Я упал в канал, если точнее, в мертвую стоячую воду Петронезии. Из-за перенасыщенности поверхностно-активными и высокомолекулярными соединениями она по цвету и вязкости напоминала жидкость для мытья унитазов. В данном случае в роли коллективного унитаза выступала вся Петронезия. В симфонии запахов преобладала партия дерьма, которую органично дополняли басы пищевых отходов и альты дохлых сперматозоидов. Однако в желто-зеленой пене плавали не только продукты заднего прохода, но и вполне интеллигентный мусор, вплоть до журналов и книг. Я даже прочитал несколько названий на обложках: «Голубое сало», «День опричника», «Краткая история канализации».
Я так увлекся чтением, что пропустил ответственный момент – пучок серых нитей вдруг ожил, закрутился, как спирохета, и метнулся ко мне.
Это ж корневая система нанопластика – перифитон – щупальца, хоботки, сжирающие любое говно, не отказывающиеся и от живой протоплазмы!
Я заработал руками и ногами, как чемпион мира по баттерфляю, но было поздно, чемпионского рывка не получилось. Перифитон уже налип мне на ноги.
Фонтаны адреналина забили в моих жилах. Я задрыгался, как раненая рыба. Перифитон усмехнулся в свои нанопластиковые усы и принялся вязать мои руки.
В такие моменты принято бояться. И я бы испугался перифитона, если бы не появилось чудовище, которое явно выигрывало в конкурсе страшилищ. Чудовище было размером с кашалота. А по виду – скелет от кашалота, потому что не было у него брюха, только спинной хребет и череп с огромной щелевидной пастью, сплющенный сверху и снизу.

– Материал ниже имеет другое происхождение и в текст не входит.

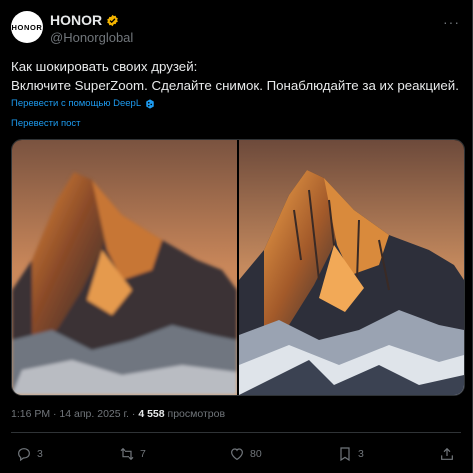  I want to click on repost-count: 7, so click(143, 454).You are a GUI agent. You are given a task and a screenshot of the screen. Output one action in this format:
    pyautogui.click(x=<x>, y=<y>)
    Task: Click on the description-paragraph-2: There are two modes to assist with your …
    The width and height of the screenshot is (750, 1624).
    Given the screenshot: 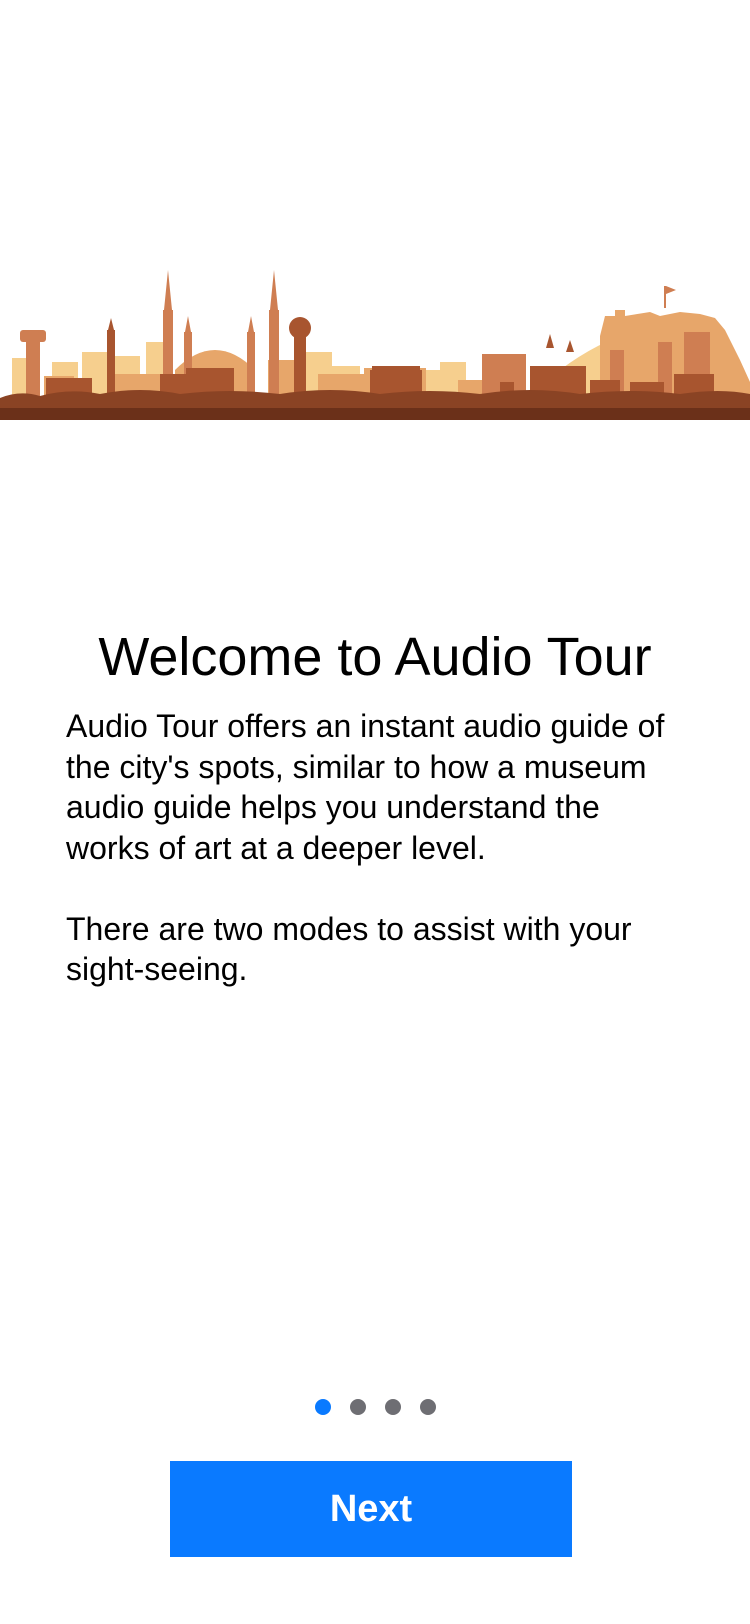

Еще мгновение, и пасть наплыла на меня. Сразу сдавило и дышать нечем. Хоть бы милосердные боги послали мне немедленную кончину от скоротечного маразма! Маразм не маразм, но какое-то отупение напало на меня. Сквозь мешанину ужаса и боли были отчетливо слышны гулкие удары замедлившегося сердца, которые гнали в мой мозг все растворяющую пустоту.

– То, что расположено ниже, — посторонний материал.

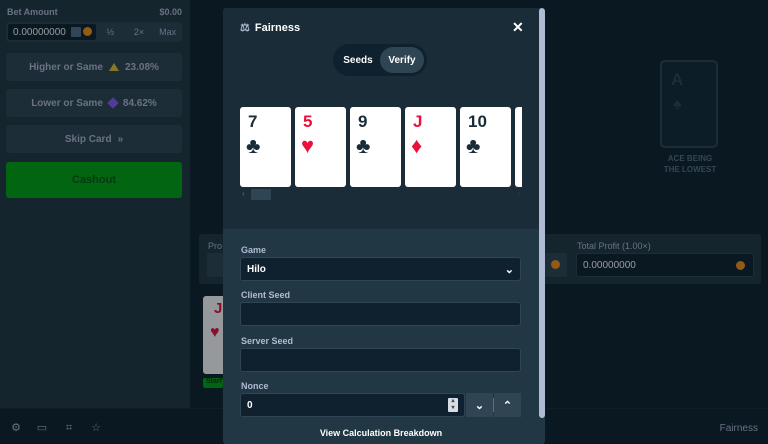 This screenshot has width=768, height=444. What do you see at coordinates (261, 194) in the screenshot?
I see `scrollbar-thumb` at bounding box center [261, 194].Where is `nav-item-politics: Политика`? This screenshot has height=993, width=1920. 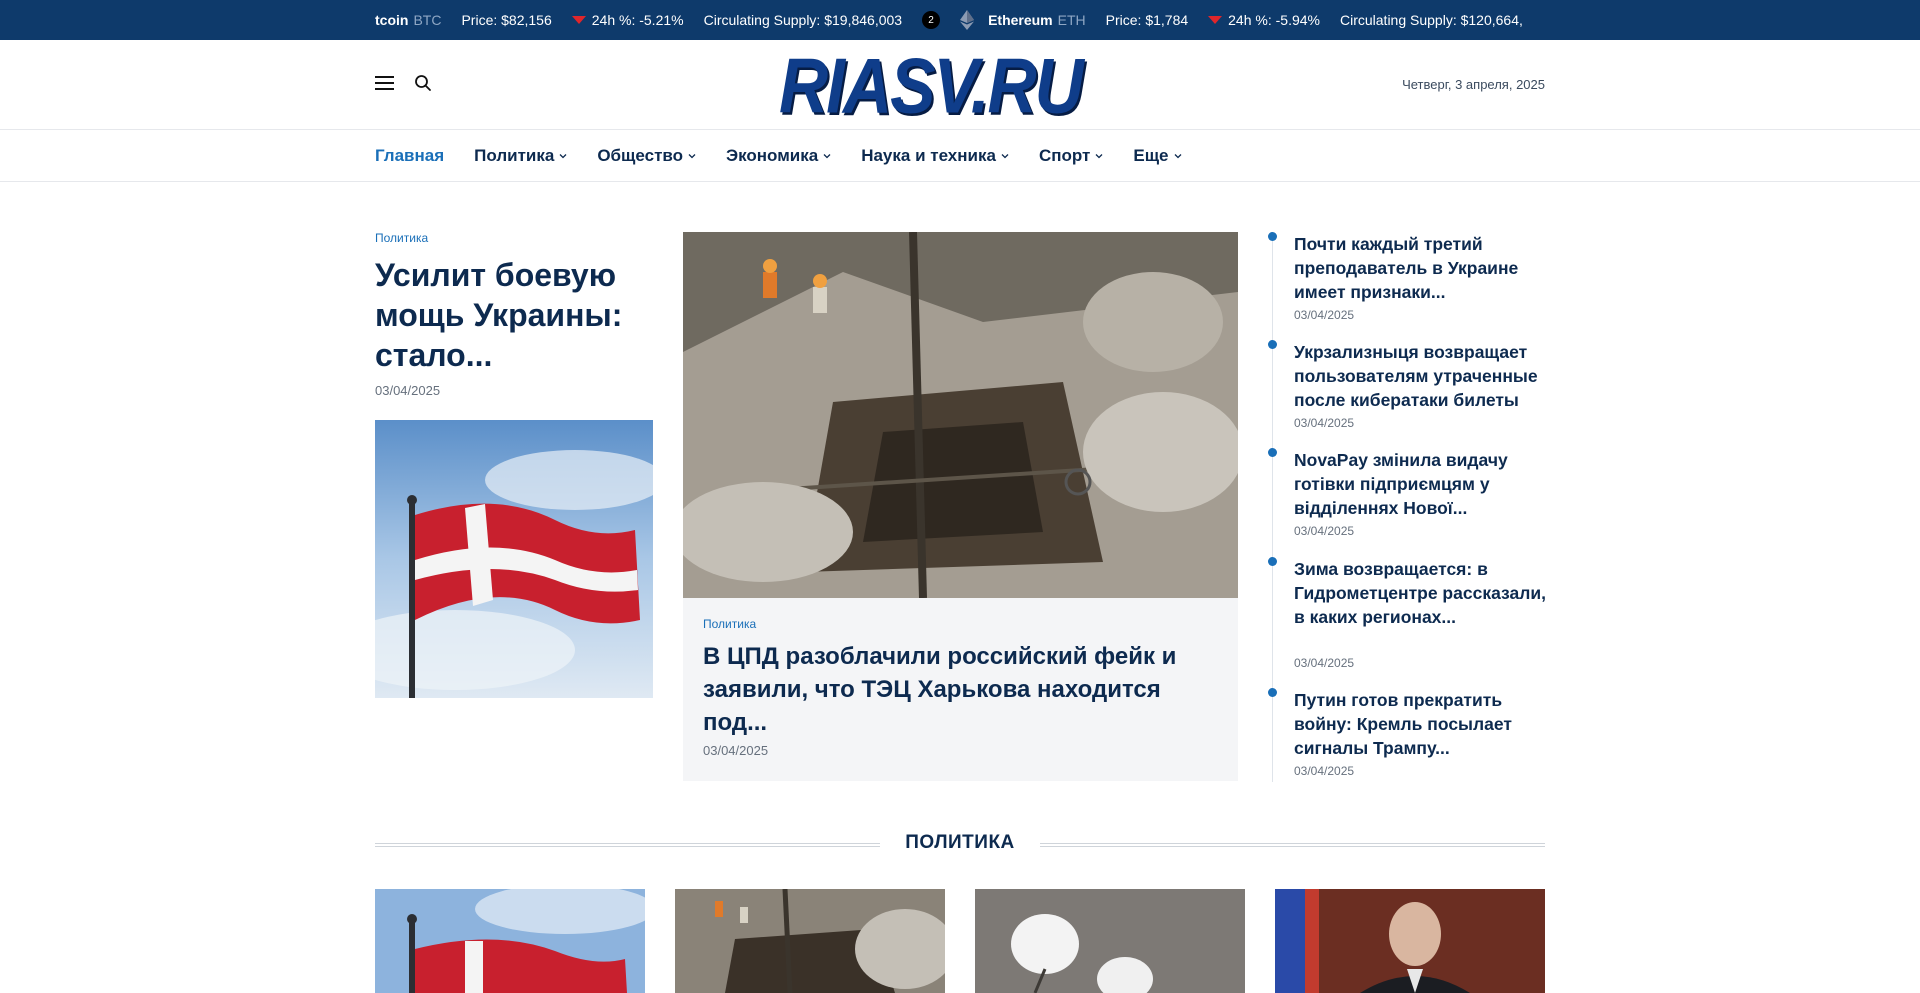
nav-item-politics: Политика is located at coordinates (520, 156). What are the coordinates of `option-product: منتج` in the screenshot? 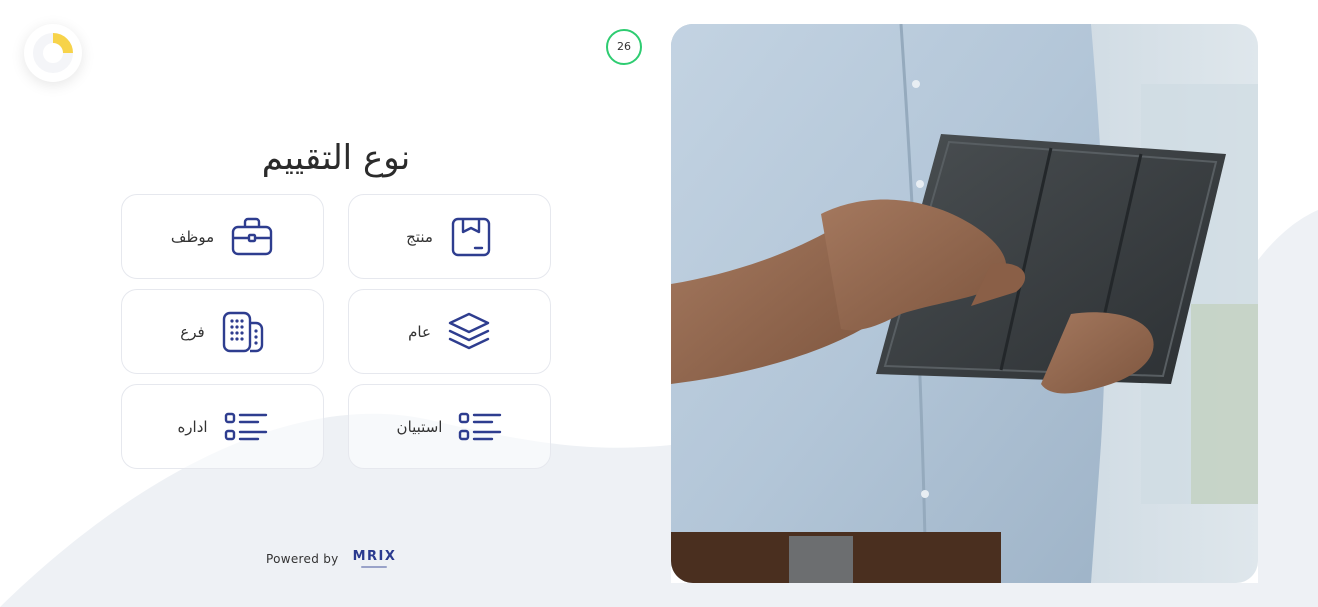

Наверное, поэтому я и не свихнулся, когда меня закрутило, как белье в барабане стиральной машины. Несколько мгновений спустя я, пройдя адские круги сепаратора, лежал в отстойнике для крупногабаритного мусора на уборочном суденышке.
– Во, утопленник. Не очень свежий.
– Какой же утопленник? Утопленники не моргают.
Экипаж машины боевой составляли двое потертых мужиков в оранжевых комбинезонах с голографической эмблемой фирмы «Секта Чистоты». Они вылупили на меня красноватые шарики глаз, словно я был помесью ихтиандра и ихтиозавра. Бойцы мусорного фронта не пытались мне помочь, пока я выбирался из скользкого отстойника, но и не бросили за борт, когда я все же вылез.